_WHAT THE TASK REQUIRES_
Reproduce the records below exactly, but only between the lines holding "How do I perform: Click the Description" and "Click the battery charging icon", inclusive.

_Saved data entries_
[Start of Attachment]
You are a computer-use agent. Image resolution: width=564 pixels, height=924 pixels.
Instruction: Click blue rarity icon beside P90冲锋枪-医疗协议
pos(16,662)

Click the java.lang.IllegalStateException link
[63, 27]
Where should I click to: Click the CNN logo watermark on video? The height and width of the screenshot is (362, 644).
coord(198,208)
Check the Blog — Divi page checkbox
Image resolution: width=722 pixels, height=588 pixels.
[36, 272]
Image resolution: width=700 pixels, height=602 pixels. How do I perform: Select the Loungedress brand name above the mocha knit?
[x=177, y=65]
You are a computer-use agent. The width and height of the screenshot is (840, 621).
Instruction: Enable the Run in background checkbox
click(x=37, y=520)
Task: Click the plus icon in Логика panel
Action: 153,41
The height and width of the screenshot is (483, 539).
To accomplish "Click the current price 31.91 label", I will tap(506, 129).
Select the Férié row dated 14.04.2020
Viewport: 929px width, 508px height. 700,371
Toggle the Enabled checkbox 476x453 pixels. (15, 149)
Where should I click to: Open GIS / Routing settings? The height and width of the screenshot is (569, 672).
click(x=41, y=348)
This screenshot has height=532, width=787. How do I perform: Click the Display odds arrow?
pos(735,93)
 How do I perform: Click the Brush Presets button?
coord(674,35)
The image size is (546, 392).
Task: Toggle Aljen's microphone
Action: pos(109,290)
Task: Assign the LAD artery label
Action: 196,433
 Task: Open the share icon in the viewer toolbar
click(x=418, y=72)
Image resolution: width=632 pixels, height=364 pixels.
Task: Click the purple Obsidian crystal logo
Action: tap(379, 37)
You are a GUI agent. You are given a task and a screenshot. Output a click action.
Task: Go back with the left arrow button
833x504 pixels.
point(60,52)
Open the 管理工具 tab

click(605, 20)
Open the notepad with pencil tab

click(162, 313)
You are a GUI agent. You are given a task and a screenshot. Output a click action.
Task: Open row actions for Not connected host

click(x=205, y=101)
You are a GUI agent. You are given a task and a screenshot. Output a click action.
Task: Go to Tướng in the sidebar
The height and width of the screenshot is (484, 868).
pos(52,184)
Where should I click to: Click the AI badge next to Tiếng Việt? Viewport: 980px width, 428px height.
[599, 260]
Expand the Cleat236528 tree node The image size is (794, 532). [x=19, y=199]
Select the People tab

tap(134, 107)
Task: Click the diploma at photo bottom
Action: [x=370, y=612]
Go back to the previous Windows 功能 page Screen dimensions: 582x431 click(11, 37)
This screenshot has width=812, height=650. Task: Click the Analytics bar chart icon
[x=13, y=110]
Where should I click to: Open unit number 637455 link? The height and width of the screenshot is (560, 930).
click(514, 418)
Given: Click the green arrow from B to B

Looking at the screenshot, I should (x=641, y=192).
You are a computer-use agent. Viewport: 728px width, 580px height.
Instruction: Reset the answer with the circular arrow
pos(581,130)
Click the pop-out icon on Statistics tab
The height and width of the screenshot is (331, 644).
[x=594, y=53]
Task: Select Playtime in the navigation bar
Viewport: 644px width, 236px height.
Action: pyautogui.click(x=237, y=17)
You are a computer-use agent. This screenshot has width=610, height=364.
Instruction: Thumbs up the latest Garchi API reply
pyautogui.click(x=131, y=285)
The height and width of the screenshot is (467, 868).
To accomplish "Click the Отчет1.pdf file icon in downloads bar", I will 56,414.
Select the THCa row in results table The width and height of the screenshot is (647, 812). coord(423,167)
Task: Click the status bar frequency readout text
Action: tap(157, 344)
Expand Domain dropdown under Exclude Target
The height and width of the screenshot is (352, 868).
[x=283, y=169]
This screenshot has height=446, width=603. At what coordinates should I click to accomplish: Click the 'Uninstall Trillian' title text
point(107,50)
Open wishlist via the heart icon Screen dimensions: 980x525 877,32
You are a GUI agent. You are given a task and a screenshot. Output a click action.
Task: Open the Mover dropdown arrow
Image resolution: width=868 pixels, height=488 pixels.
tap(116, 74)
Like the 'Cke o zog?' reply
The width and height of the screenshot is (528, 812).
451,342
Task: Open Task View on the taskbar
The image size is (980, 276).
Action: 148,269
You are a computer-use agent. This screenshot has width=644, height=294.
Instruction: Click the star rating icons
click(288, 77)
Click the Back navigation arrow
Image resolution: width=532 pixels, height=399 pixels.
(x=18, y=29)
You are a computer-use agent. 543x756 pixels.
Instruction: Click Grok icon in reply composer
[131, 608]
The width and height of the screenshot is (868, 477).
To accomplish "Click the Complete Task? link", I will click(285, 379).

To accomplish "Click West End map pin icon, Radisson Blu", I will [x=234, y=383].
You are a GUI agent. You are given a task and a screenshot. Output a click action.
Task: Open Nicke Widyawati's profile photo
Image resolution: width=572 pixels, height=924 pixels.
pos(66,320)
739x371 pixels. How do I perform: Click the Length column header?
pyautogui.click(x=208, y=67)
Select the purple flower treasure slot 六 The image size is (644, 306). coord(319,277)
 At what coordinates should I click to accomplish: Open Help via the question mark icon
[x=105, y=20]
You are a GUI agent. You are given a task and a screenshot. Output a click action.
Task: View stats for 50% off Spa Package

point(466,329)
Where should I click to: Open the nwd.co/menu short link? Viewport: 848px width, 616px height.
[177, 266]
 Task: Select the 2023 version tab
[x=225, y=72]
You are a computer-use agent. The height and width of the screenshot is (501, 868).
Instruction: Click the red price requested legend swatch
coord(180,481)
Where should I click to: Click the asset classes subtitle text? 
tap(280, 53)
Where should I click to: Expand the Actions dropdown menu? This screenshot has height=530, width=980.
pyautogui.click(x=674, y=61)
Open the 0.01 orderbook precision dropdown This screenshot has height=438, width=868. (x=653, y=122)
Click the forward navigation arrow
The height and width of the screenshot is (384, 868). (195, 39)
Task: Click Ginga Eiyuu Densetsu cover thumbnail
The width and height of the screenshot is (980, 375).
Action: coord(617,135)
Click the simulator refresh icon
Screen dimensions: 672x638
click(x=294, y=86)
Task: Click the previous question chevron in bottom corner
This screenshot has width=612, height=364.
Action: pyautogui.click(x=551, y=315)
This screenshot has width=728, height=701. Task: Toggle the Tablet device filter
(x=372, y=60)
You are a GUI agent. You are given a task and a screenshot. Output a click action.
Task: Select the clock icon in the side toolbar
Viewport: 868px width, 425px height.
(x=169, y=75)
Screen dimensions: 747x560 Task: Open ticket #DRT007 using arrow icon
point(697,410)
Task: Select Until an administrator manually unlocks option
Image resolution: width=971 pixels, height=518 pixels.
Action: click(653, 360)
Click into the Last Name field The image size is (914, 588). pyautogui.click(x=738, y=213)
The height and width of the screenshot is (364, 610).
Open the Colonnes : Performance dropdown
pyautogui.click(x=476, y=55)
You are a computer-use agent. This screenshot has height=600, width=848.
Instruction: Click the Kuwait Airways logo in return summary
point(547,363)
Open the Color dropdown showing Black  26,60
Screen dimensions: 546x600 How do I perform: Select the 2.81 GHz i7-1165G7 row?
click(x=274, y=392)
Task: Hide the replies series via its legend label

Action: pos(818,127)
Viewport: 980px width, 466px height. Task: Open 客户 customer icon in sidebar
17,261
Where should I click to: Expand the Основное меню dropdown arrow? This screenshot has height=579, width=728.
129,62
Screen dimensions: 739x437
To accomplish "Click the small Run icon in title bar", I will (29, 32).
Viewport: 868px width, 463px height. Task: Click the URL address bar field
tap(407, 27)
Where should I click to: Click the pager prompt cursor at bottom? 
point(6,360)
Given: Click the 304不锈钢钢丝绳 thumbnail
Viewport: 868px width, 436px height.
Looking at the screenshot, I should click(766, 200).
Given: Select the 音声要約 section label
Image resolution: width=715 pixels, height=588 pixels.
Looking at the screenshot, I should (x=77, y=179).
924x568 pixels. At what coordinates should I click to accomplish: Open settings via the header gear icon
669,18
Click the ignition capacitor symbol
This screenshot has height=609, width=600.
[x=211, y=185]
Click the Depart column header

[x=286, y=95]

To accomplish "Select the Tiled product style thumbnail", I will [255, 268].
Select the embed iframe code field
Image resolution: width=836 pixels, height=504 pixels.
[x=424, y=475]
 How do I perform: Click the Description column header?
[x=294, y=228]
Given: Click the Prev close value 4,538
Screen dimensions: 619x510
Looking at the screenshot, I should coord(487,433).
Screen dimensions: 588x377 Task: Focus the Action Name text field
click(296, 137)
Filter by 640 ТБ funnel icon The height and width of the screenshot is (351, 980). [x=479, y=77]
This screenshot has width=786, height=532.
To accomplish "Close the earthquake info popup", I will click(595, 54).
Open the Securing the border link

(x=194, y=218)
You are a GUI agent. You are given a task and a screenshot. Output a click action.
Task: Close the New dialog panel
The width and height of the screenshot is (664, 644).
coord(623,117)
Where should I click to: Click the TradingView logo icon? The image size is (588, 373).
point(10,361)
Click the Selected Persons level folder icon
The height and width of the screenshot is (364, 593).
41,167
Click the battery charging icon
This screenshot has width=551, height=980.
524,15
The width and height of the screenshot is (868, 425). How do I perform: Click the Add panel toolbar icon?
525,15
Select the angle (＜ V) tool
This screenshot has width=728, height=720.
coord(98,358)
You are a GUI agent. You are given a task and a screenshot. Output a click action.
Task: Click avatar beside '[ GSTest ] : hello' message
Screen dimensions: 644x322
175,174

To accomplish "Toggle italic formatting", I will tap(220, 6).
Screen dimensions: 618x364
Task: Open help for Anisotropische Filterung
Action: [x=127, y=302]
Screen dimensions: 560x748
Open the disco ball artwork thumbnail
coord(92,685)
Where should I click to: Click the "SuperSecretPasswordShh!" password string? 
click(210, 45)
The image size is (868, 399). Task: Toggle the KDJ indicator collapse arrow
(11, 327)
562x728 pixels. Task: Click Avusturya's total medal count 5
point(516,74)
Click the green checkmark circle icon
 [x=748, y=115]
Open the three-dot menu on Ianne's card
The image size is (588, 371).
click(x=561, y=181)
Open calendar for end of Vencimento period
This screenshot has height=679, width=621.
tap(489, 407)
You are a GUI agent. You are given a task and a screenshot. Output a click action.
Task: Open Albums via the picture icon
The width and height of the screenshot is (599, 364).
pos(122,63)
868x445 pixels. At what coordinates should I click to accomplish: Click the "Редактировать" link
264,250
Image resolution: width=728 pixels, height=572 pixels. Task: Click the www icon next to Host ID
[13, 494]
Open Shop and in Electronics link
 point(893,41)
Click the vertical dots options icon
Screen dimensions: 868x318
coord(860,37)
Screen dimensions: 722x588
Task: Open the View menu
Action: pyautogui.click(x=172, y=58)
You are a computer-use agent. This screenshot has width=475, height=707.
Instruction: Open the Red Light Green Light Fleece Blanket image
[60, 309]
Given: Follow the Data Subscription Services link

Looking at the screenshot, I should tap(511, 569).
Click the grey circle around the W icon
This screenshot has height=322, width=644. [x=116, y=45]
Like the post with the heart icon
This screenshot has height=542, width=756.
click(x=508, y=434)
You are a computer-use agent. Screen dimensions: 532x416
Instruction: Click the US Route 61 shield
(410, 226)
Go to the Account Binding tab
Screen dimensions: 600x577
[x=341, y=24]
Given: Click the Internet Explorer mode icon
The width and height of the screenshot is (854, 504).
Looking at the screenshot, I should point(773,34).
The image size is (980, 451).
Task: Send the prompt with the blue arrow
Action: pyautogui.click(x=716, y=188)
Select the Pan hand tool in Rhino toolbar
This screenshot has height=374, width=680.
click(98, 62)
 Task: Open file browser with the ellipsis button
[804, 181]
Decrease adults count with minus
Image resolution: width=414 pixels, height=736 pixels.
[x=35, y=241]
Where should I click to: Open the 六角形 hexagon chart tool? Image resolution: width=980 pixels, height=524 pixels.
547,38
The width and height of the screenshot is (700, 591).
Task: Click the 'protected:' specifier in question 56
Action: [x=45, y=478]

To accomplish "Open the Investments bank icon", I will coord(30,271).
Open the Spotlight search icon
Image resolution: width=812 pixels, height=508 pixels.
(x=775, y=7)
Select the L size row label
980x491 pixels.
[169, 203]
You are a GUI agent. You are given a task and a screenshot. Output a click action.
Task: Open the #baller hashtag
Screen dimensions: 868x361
[End of Attachment]
_TASK ANSWER_
 How do I perform: Click the Description column header?
[x=294, y=228]
Given: Click the Prev close value 4,538
Screen dimensions: 619x510
Looking at the screenshot, I should coord(487,433).
Screen dimensions: 588x377 Task: Focus the Action Name text field
click(296, 137)
Filter by 640 ТБ funnel icon The height and width of the screenshot is (351, 980). [x=479, y=77]
This screenshot has width=786, height=532.
To accomplish "Close the earthquake info popup", I will click(595, 54).
Open the Securing the border link

(x=194, y=218)
You are a GUI agent. You are given a task and a screenshot. Output a click action.
Task: Close the New dialog panel
The width and height of the screenshot is (664, 644).
coord(623,117)
Where should I click to: Click the TradingView logo icon? The image size is (588, 373).
point(10,361)
Click the Selected Persons level folder icon
The height and width of the screenshot is (364, 593).
41,167
Click the battery charging icon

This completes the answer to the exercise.